In Myanmar, our partner eye hospitals are located within or affiliated with Buddhist monasteries dedicated to providing free eye care and other vision services. Our support there includes infrastructure development, equipment and supplies, training for ophthalmic technicians and ophthalmology fellowships abroad for promising young physicians. 

 

In 2024, BBH Eye Foundation continues to actively assist all of our non-governmental partners in Nepal, Bangladesh, and Myanmar.  As a small, agile foundation, we focus on quickly filling critical gaps in funding to enable our local partners to provide comprehensive services including training, infrastructure, outreach and clinical services as described above.

 

We are also pleased to collaborate with the DAK Foundation of Australia which has enabled over 500,000 cataract surgeries worldwide since 2013, including 247,000 surgeries in Nepal, Myanmar, and Bangladesh in the past five years (2019–2024).
 

 

WHY SIGHT & WHY NEPAL, BANGLADESH, AND MYANMAR

The International Agency for the Prevention of Blindness and WHO estimate that 1.1 billion people suffer from vision impairment. Nearly 80% of vision impairment can be prevented or cured. Over 100 million suffer from cataract, a condition that can be cured by a 10-minute operation. Uncorrected refractive errors affect 671 million people who simply need glasses!

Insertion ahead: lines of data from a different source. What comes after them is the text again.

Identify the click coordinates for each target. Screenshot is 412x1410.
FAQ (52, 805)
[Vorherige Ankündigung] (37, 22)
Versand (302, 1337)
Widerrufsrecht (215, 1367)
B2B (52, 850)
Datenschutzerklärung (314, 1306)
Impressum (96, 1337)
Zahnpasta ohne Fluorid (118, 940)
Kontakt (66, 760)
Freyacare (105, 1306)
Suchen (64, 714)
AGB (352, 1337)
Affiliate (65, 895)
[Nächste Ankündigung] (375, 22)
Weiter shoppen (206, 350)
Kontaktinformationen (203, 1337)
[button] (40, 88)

BBH Eye Foundation supports local programs that provide free surgery and free or low-cost glasses, while educating local populations to prevent blindness in the first place. 

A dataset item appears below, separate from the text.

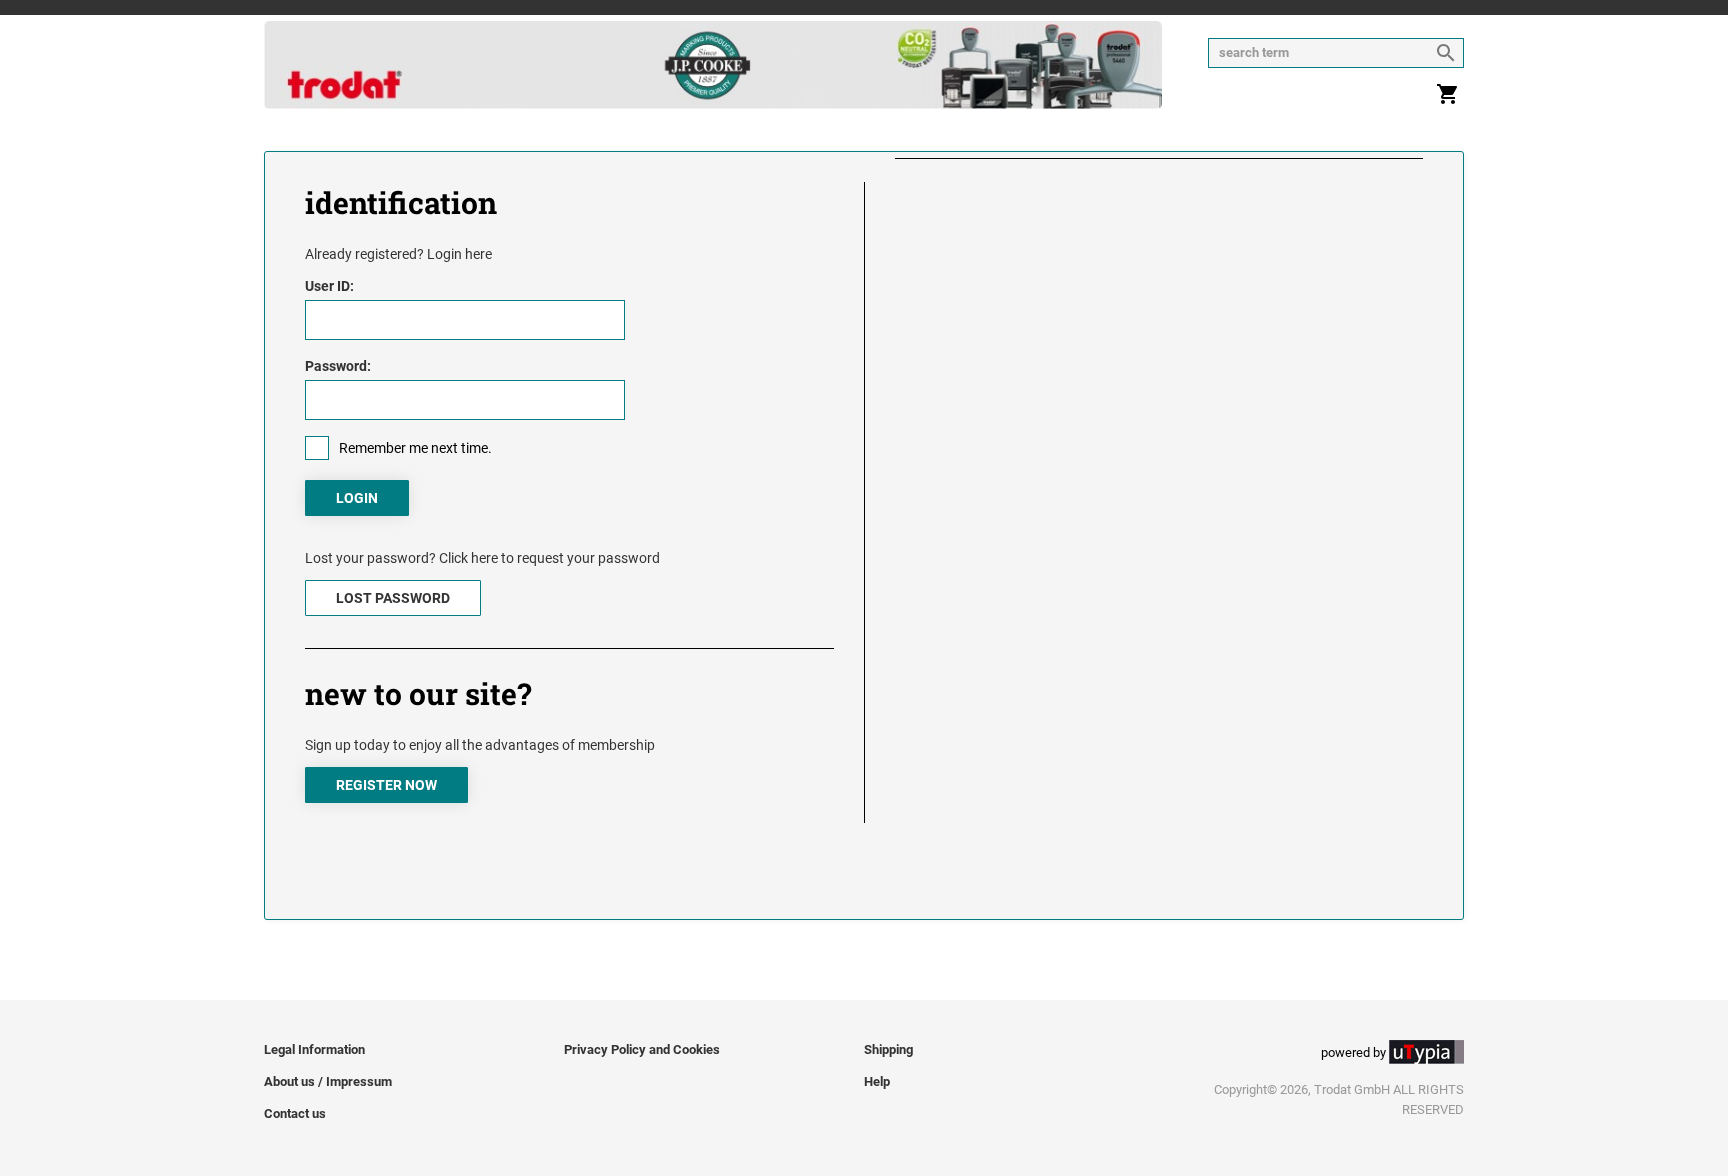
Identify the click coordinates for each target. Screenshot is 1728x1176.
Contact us (295, 1113)
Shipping (888, 1049)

We enable our partners to provide free cataract surgery by subsidizing operations for less than $50 per eye. A pair of glasses (costing $1 to $8 depending on lens and frame type) brings the world into focus for adults and school children, allowing full, productive lives. What's more, medications to treat infections, glaucoma and other blinding diseases can be provided through primary and secondary eye care outreach programs delivered at the community level. 

 

Restoring sight to one person not only relieves his or her suffering but frees up members of the family who must assist them with everyday necessities. Restoring impaired vision through glasses means that children can go to school and that adults can return to work to live productive lives. All of this means that the whole community will see a brighter future!

 

Nepal, Bangladesh, and Myanmar have over 260 million people. In most rural areas, over 1% of the general population suffers from blindness. In one of our project areas in Myanmar, the rate of blindness for the 50+ age group is nearly 7%. Lack of government facilities and staff in rural communities, poor roads and transportation, and extreme poverty make access to eye care extremely difficult. The establishment of primary eye care centers offering local eye care and referral to a partner hospital for free cataract surgery is a key objective for BBH Eye Foundation.

BBH Eye Foundation and our partners are committed to providing sight-saving services immediately, while building human and institutional capacity over time, leading to sustainable programs that provide compassionate and professional eye care for all.